The government's latest move to slash VAT on theme parks and children's meals is being hailed as a pro-family economic boost. But as with any policy that touches the pockets of the many, the real story lies in the small print. Sources confirm that the VAT reduction, effective immediately, will see a temporary drop from 20% to 5% on admission tickets to theme parks and on hot takeaway meals for children. The Treasury claims this will save families up to £30 per visit. A welcome relief, no doubt, for parents grappling with the cost of living crisis. But let's not get carried away.

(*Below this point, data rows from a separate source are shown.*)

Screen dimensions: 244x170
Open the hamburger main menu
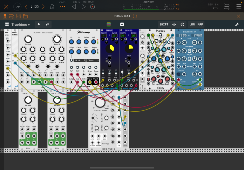(239, 7)
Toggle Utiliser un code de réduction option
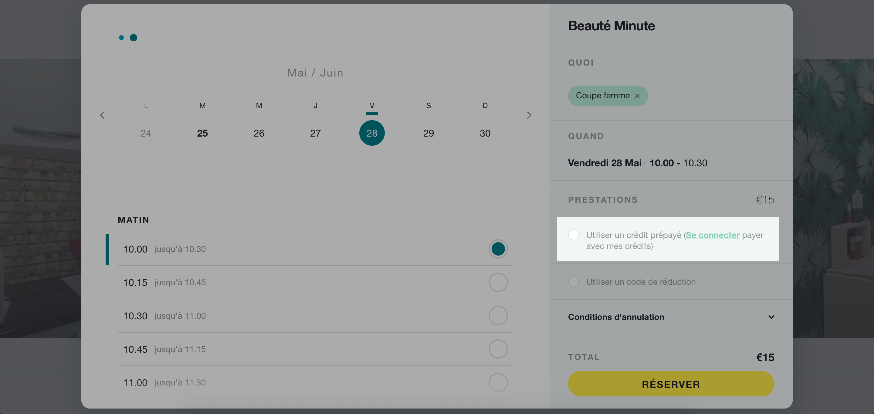This screenshot has height=414, width=874. [x=573, y=282]
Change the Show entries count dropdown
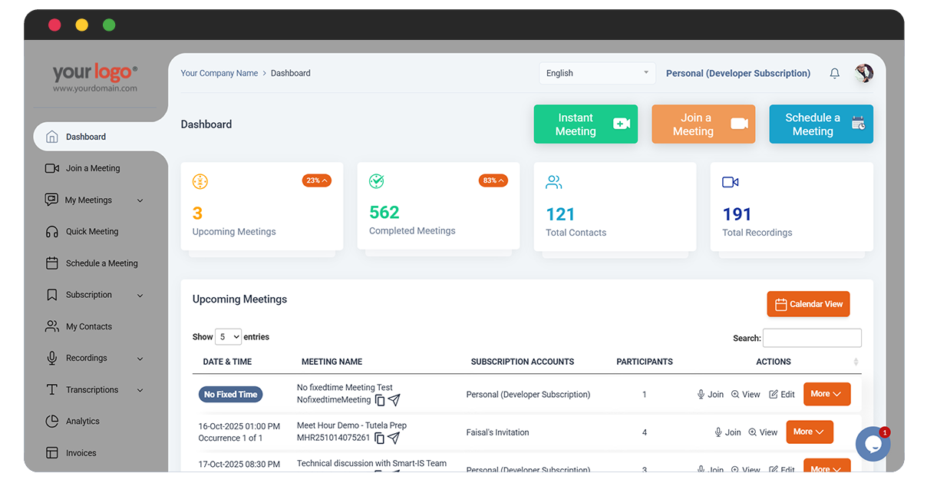The height and width of the screenshot is (503, 927). pos(229,336)
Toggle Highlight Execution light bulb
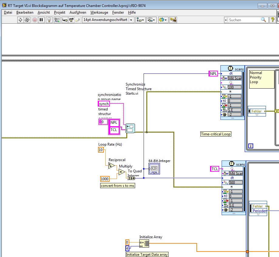Screen dimensions: 279x257 (49, 20)
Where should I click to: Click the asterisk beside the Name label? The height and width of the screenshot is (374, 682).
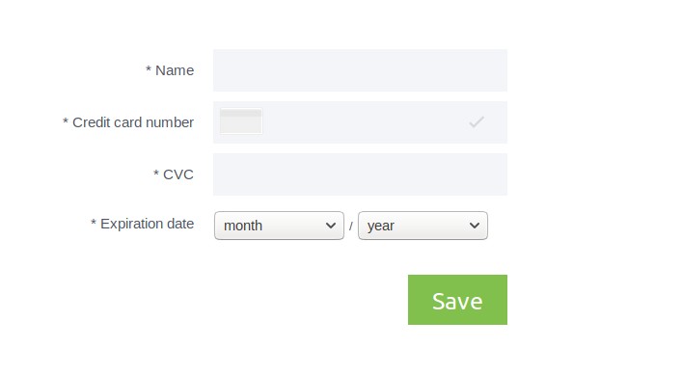tap(149, 69)
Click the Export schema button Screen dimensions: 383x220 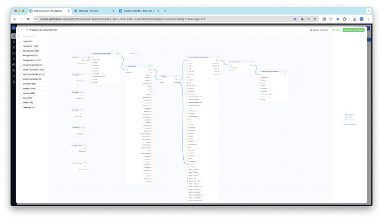319,30
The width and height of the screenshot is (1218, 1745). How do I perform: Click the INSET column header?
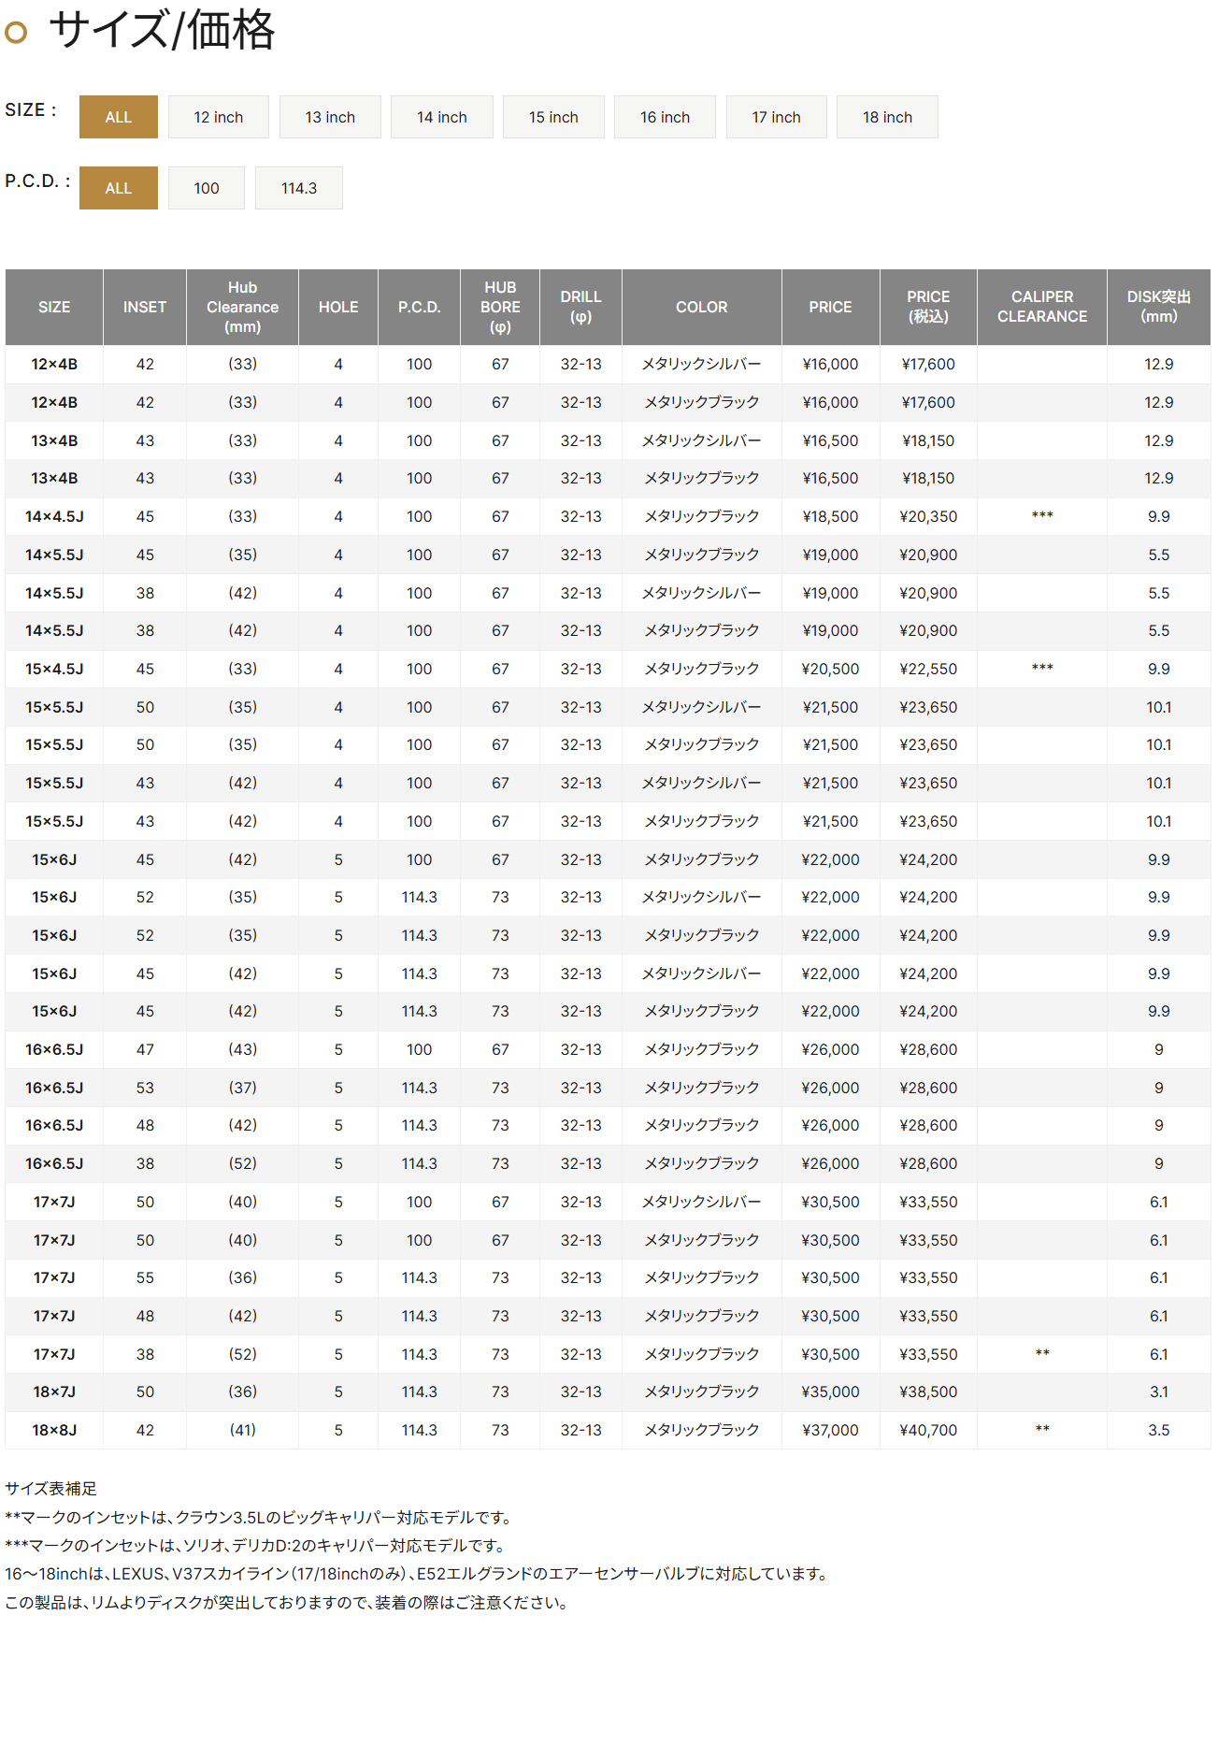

Uncovered documents reveal that this measure is not a standalone act of generosity. It is part of a broader package of tax adjustments, many of which benefit corporations far more than families. The hospitality and leisure sectors have been lobbying hard for this cut, pointing to the post-pandemic slump and rising operational costs. And they have succeeded. But who really stands to gain? The big players: Merlin Entertainments, owner of Alton Towers and Legoland, and the fast-food giants serving up those kids' meals.
For the average family, the savings are marginal. A £30 reduction on a day out that might cost £200 is a drop in the bucket. Meanwhile, the companies will pocket the difference unless they pass the savings on. And history tells us they rarely do. Remember the VAT cut on fuel? Prices at the pump stayed stubbornly high. The same pattern emerges here: a headline-grabbing tax cut that does little to shift the needle for ordinary people.
The timing is also suspect. With a general election looming, the government is desperate for good news. This VAT cut is a classic pre-election sweetener, a sugar rush for voters that fades as soon as the polls close. And the cost? An estimated £300 million in lost revenue. Money that could have been spent on schools, hospitals, or social care. Instead, it flows into the coffers of multinational corporations.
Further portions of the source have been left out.